Published in "Instantaneous Photography" Scientific American, 1881, 24 September
The American Architect and Building News, Vol. X, August 20, 1881, p.91
 
An Absolutely Instantaneous Photograph. The Manufacturer's Gazette makes itself responsible for this the most amusing, but not improbable, mule story on record. There is on exhibition in New York a photograph taken by an army officer with Anthony's instantaneous collodion. An old army mule, condemned to death, was killed by a small charge of dynamite placed on his neck and exploded by electricity. The picture represents the mule standing with his head entirely blown off, and the rope with which he was tied to a short stake in the ground in the same position that it was in when tied to his head, as it had not time to fall to the ground. The slide of the camera was dropped by the same charge of electricity that exploded the dynamite.
Annual Report of the Secretary of War for the Year 1882 (Washington: Government Printing Office, 1882), Vol.II, Part 1, p.448
 
From: Eugene Griffin, First Lieutenant of Engineers, Willets Point, New York Harbor
To: Lieut.
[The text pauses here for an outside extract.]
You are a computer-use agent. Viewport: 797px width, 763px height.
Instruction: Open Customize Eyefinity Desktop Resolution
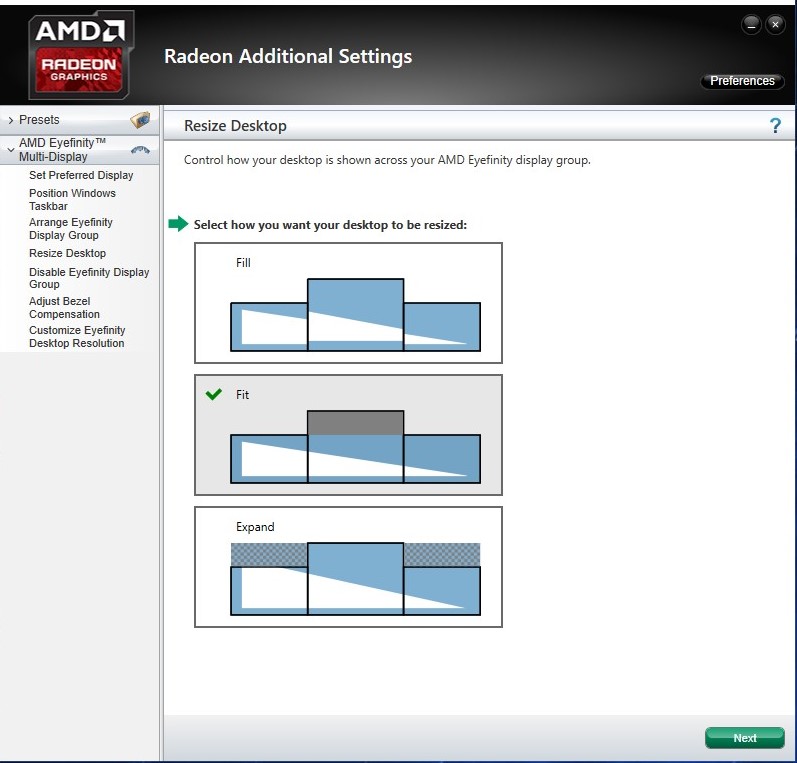(x=77, y=336)
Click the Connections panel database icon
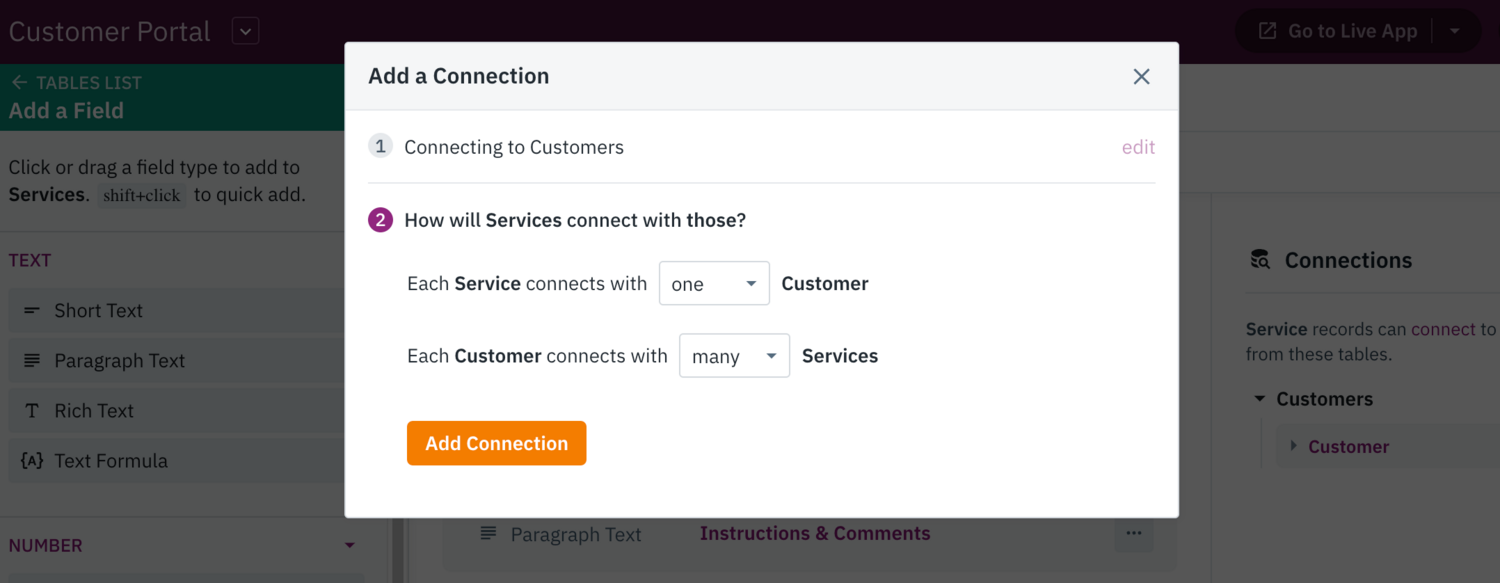The image size is (1500, 583). click(1260, 260)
Col. H.L. Abbott, Corps of Engineers, Commanding Engineer School of Application
Date: June 27, 1882
 
On the 6th of June, 1881, an instantaneous view was taken, by your direction, of the execution of a condemned mule belonging to the Engineer Department. A small bag containing 6 ounces of dynamite and a fuse was fastened on the mule's forehead, the wires from the fuse connecting with a magneto-electric machine. The camera was placed at a distance of about 47 feet from the mule and properly focussed; the drop shutter was held up by a string, fastened to another fuse, which was placed in the same circuit with the first, so that both were fired simultaneously and the shutter allowed to drop. The result was a negative showing the mule in an upright position, but with his head blown off. This photograph has excited much interest and comment in the scientific world. A very narrow slit was used in the shutter, and as nearly as can be estimated the time of exposure was about 1/750 of a second. A 10 by 12 gelatino-bromide instantaneous Eastman dry plate was used, with a 4 D Dallmeyer lens, using the full opening.